Историко-культурное основание Максима Горького идентифицировать сложнее. О нем в соответствующем разделе книги, ниже.
В какой-то мере, "растворившееся" историческое основание трансформировалось и для и Г. Шлимана, и для Н. Гоголя, и для М. Горького в задачи и проблемы их персональной судьбы, их персонального жизнеустройства.
Как каждый из них решал задачи персональной самореализации? Что сходное и что отличное было в этих путях, способах самореализации, как эти элементы "системы успешности", "конструктора Судьбы", "конструктора успеха" повлияли на полученные результаты: все эти вопросы могут оказаться небезынтересны определенному кругу читателей.
При изложении материала автор соединил два подхода: во-первых, материал концентрируется тематически, во-вторых, в той мере, в какой это оказывается возможным, сгруппированный по темам материал подается со стремлением иллюстрировать жизни Генриха Шлимана, Николая Гоголя, Максима Горького в соответствии с принципом хронологической последовательности.
Сам материал таков, что логика его изложения и последующая интерпретация весьма субъективны. Система успеха - это обстоятельства, события, деяния (действия и бездействия), которые, будучи интегрированы, создают, генерируют успех, успешность. Те из уважаемых Читателей, кто не согласится с подходами и выводами автора, могут рассматривать данную работу как еще один биографический и популяризационный материал в дополнение к другим, характеризующим жизнь и деятельность Г. Шлимана, Н. Гоголя, М. Горького.
В начале XXI века возникла тенденция определения жизни Генриха Шлимана через призму негативных стереотипов.
(Как не вспомнить "сильное предчувствие грядущего всеобщего одичания после достигнутых накануне XX в. вершин историко-филологического знания" [Гаврилов А.К. С. 290]).

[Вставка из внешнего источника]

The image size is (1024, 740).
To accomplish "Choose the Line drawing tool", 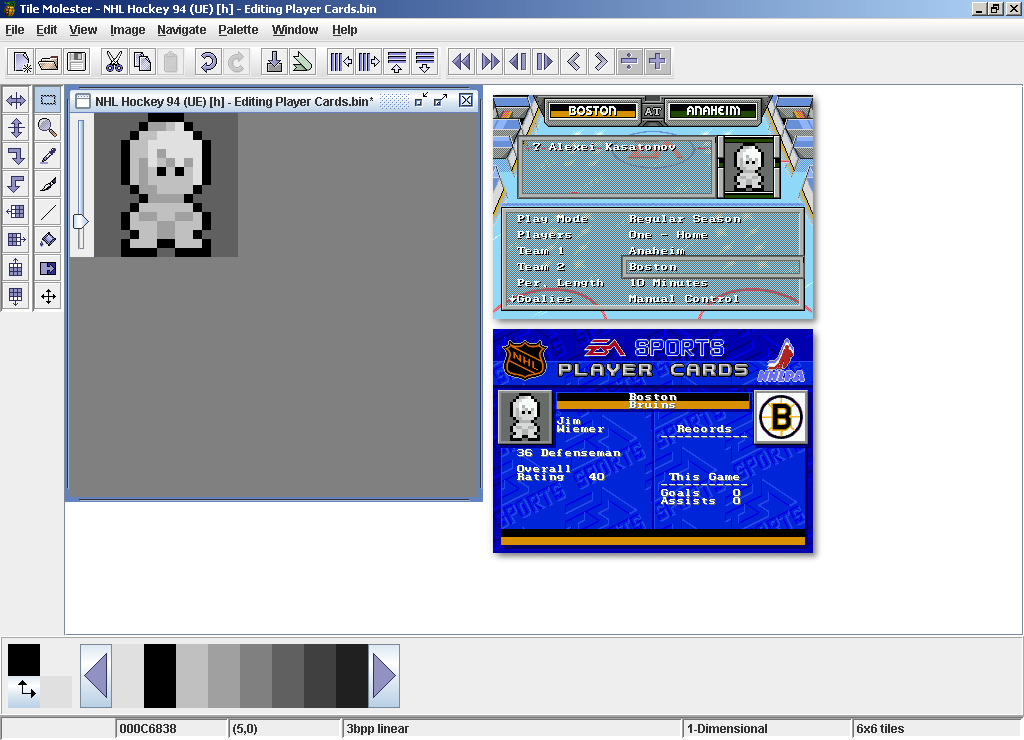I will 47,211.
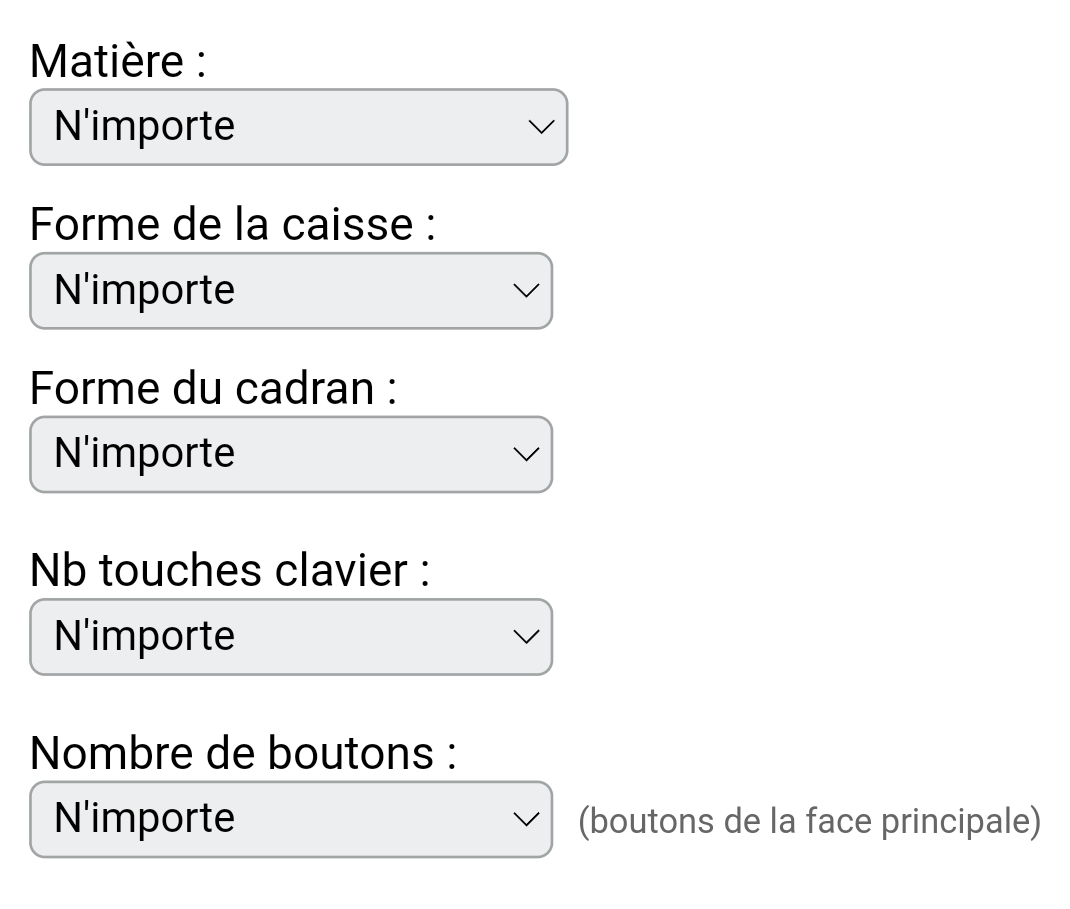The height and width of the screenshot is (909, 1070).
Task: Open the Forme du cadran dropdown
Action: (290, 454)
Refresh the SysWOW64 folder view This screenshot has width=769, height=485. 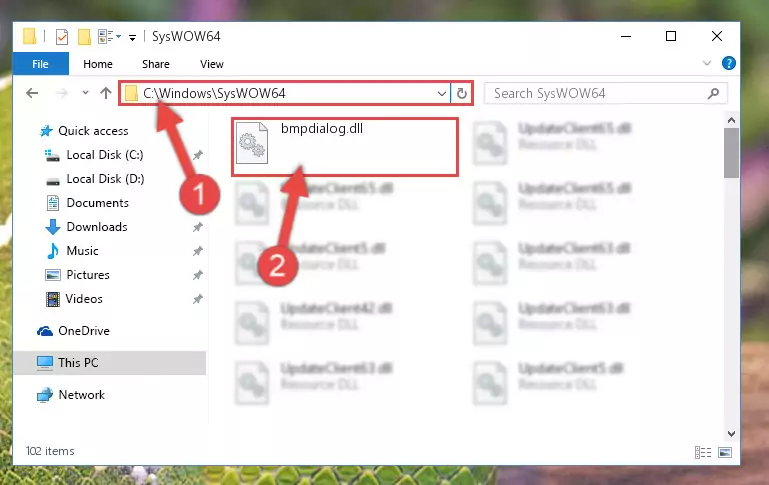click(x=461, y=93)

Человек, всю жизнь занятый трудами, стремившийся каждый миг своей жизни сделать полезным, посвятить самосовершенствованию и достижениям, великий семьянин, в стиле комиксовской стереотипизирующей культуры становиться объектом примитивно-образной обработки, представляется неким патологическим подозрительным типом, странным чудаком. Объяснить ли такую тенденцию стремлением к авторскому успеху, повышенной продаваемости, цитируемости книги? Извиняет ли эту тенденцию некий эффект популяризации (все же имеющий место) и тот явно значительный труд по сбору фактов и подготовке книги?.. К этой примитивизирующей тенденции добавляется стремление представить обогащение Генриха Шлимана в России через стереотипы коррумпированного дельца, нажившего капитал на поставке во время Крымской войны сапог с картонными подошвами и фляг с дырками. (Почему-то великие филантропы и выдающиеся деятели фондовых рынков не вспоминаются для позитивного сопоставления).
Между "комиксами" и "комиксовостью" есть разница. Комиксы могут быть талантливыми рисунками. Под "комиксовостью" понимается фрагментарность восприятия и мышления. Вниманию человека предлагаются фрагментарные информационные блоки, эмоционально окрашенные. В силу простоты восприятия они легко впитываются сознанием простодушных индивидуумов, создают ориентиры поведения. При этом воспринимающий не понимает ни реального развития того, что он воспринимает, ни причинно-следственных связей. Отличный пример комиксовости мышления - многократная продажа по высоким ценам домов в пригороде одного из российских мегаполисов; к домам не были подведены коммуникации; жить в них было практически не возможно; через некоторое время несчастные покупатели по разным основаниям от своих приобретений избавлялись (с существенным убытком), и дома снова поступали в продажу по высоким ценам. Выглядели дома великолепно: "картинки"! Покупатели, привыкшие воспринимакть картинки, не понимали ни истории объектов, ни тех причинно-следственных связей, в которые они (покупатели) "вписывались". Как часто бывает, на комиксовости был построен бизнес. Другой пример комиксовости: сплетни и клевета в адрес полезного и честного человека.
Вспоминаешь о горьковском "скептицизме невежества", читая негативные отзывы относительно оригинального авторского метода Генриха Шлимана изучения иностранных языков. И задаешь себе вопрос: а те, кто так неприязненно отзывается об этом методе освоения языков, они - эти критики - способны вести дневник на французском, английском, немецком, испанском, итальянском, новогреческом, арабском, русском, голландском и турецком языках? Фотокопия одной из страниц русского дневника Г. Шлимана (записи от 16-го, 17-го, 18-го июля 1866 года) представлена в книге А.К. Гаврилова [Гаврилов А.К. С. 172].
С долей условности можно прийти к выводу о появлении тенденций к формированию и применению к Генриху Шлиману неких архетипов "патологического субъекта" и "беспринципного бездушного жадного дельца".